▶ [How to complete this task]
The answer must consist of every line below that contains the word "computer".

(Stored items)
((

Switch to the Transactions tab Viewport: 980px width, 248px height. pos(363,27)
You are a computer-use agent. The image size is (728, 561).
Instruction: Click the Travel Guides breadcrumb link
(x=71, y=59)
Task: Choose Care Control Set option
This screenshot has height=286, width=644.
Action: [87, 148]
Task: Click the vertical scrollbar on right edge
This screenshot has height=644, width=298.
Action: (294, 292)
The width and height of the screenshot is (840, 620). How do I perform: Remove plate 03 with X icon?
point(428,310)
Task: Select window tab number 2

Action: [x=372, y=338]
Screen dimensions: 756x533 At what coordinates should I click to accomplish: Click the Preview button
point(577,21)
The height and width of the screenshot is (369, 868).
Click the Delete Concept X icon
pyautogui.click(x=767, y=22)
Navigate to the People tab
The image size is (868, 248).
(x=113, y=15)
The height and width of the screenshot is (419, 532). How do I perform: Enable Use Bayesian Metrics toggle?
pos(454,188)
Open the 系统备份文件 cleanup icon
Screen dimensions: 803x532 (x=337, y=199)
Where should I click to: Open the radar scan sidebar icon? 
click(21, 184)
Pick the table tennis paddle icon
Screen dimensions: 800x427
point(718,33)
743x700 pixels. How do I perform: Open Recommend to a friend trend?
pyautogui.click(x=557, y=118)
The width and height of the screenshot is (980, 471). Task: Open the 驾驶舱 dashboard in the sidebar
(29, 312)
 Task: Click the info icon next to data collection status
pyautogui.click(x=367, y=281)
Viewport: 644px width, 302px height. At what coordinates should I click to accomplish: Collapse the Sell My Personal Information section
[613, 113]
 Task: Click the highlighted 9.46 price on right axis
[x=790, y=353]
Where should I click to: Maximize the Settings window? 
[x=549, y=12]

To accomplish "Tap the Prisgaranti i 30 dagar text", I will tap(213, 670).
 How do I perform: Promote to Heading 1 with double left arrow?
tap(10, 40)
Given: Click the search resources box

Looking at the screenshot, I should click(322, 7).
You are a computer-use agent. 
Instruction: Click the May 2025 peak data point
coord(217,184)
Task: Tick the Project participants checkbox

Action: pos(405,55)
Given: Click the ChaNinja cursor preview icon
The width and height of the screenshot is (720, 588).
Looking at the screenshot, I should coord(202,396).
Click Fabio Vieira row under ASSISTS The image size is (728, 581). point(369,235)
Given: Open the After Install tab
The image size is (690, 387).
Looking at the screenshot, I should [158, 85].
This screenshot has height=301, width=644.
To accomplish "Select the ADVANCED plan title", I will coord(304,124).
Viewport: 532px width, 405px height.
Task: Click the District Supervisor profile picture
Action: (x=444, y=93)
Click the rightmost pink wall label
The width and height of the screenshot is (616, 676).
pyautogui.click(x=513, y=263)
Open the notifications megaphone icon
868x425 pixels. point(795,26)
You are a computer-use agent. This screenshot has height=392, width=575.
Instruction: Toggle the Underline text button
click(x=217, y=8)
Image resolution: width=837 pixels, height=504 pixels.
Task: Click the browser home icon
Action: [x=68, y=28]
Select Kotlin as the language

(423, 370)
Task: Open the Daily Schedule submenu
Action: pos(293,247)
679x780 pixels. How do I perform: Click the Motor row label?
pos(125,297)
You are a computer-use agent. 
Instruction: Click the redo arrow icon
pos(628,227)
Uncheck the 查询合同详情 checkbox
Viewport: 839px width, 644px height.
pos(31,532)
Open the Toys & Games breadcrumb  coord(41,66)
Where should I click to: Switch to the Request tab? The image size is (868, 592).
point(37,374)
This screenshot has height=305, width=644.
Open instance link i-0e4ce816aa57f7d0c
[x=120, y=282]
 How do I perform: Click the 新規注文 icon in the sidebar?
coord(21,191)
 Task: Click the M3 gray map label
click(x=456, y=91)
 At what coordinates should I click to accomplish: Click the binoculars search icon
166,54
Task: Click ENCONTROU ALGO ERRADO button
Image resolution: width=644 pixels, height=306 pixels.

))

▶ [Answer space]
You are a computer-use agent. The image size is (728, 561).
You are a computer-use agent. 
You are a computer-use agent. This screenshot has height=392, width=575.
You are a computer-use agent. 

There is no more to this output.